Driving into town, we stopped briefly to see the monument (of course) to Catharine the Great. We had walked past it last night but not conned on to who it was (and didn't really look, since there are so many monuments). We also viewed the navy officer's club (ugly building) from the outside. Then we parked again at the central square. The statue on the central square is of the admiral who led the defense of Sevastopol during the Crimean War. Originally, he faced the sea. The communists destroyed the statue after the Revolution and replaced it with a statue of Lenin (now on the Hill). The Admiral was rehabilitated during WWII, when the Russians were looking for military heroes to inspire the population. During Khrushchev's era, he had the statue of Lenin moved up to the hill and reconstructed the statue of the Admiral (who now faces town).

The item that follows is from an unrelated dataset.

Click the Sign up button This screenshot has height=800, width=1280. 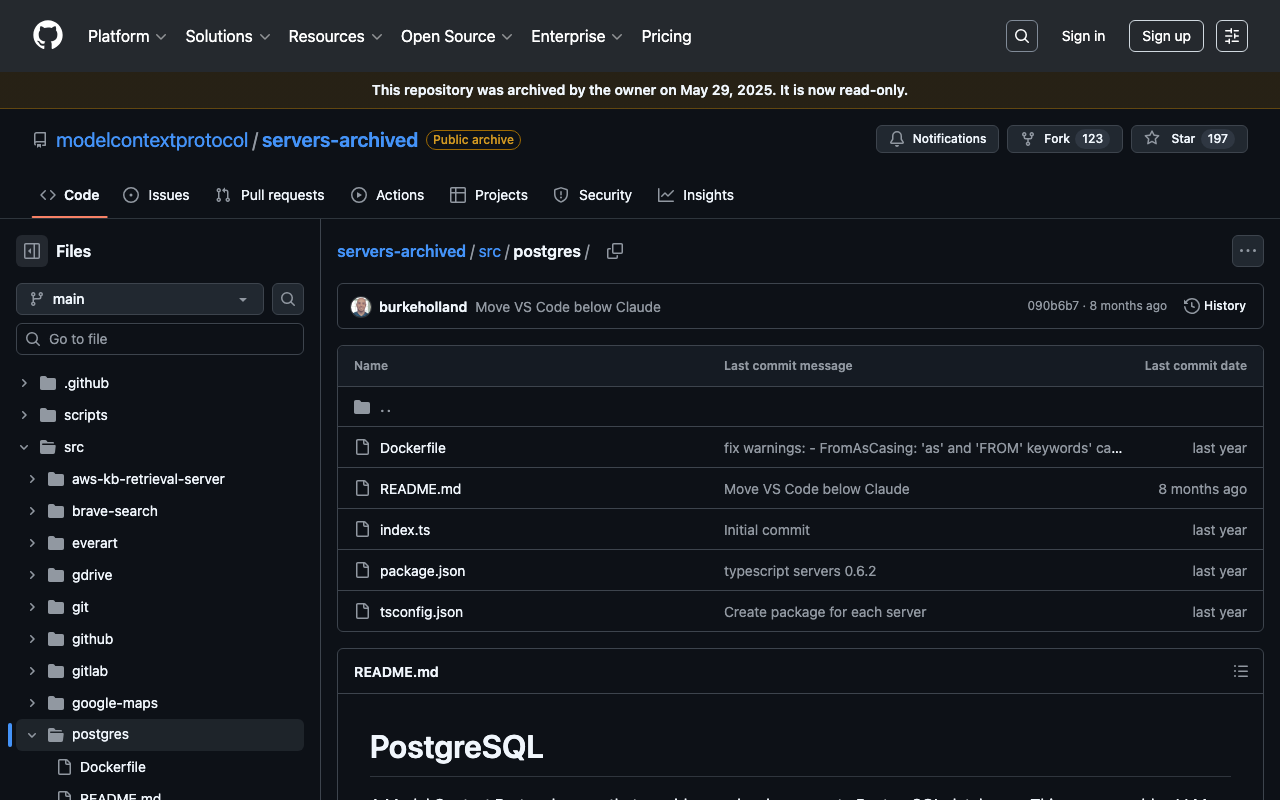click(x=1165, y=36)
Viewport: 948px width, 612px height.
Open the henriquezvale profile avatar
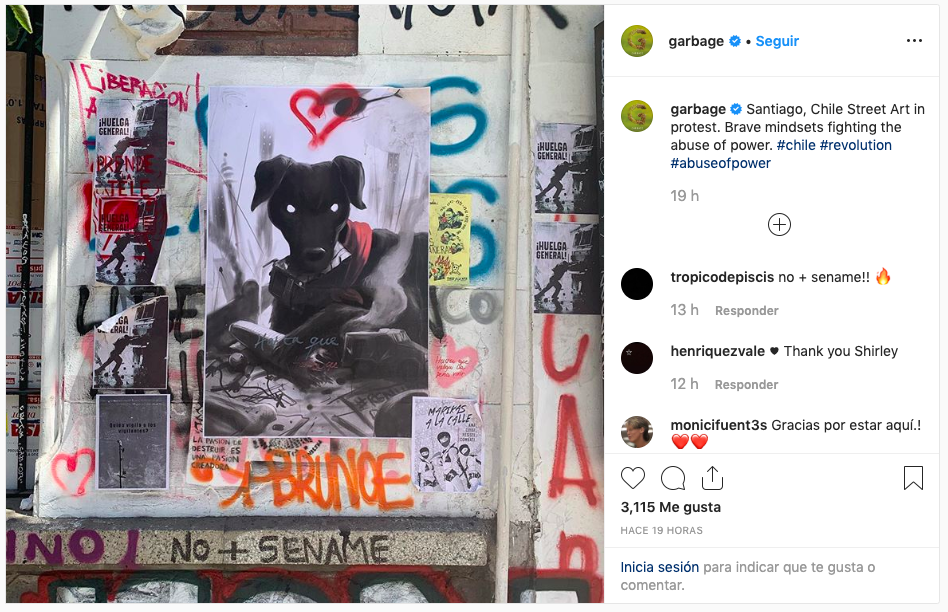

Alex points out that this was a real public relations coup: Lenin is given the higher ground, but the Admiral, a true local hero, is returned to his place on the central square.

We finished our day with a walk in the park, then a pass through the Russian Navy grounds, where we could go because we were with Alex, a member. He showed us where he plays volleyball in summer (he is a member of several teams). We also got to see the stands where VIPs sit for viewing the naval parade on Navy Day (the biggest holiday in Sevastopol).

We said good-bye to Alex at 4pm and reboarded our ship. Hungry, we went up to the grill for a quick bite to eat; then happy hour, to watch our departure from this lovely port. The rest of the evening was spent doing email, reading, and being chill. We opted not to go to the dining room, as we were still not too hungry, so we had salads from the salad bar. To bed early, as we have another long day tomorrow.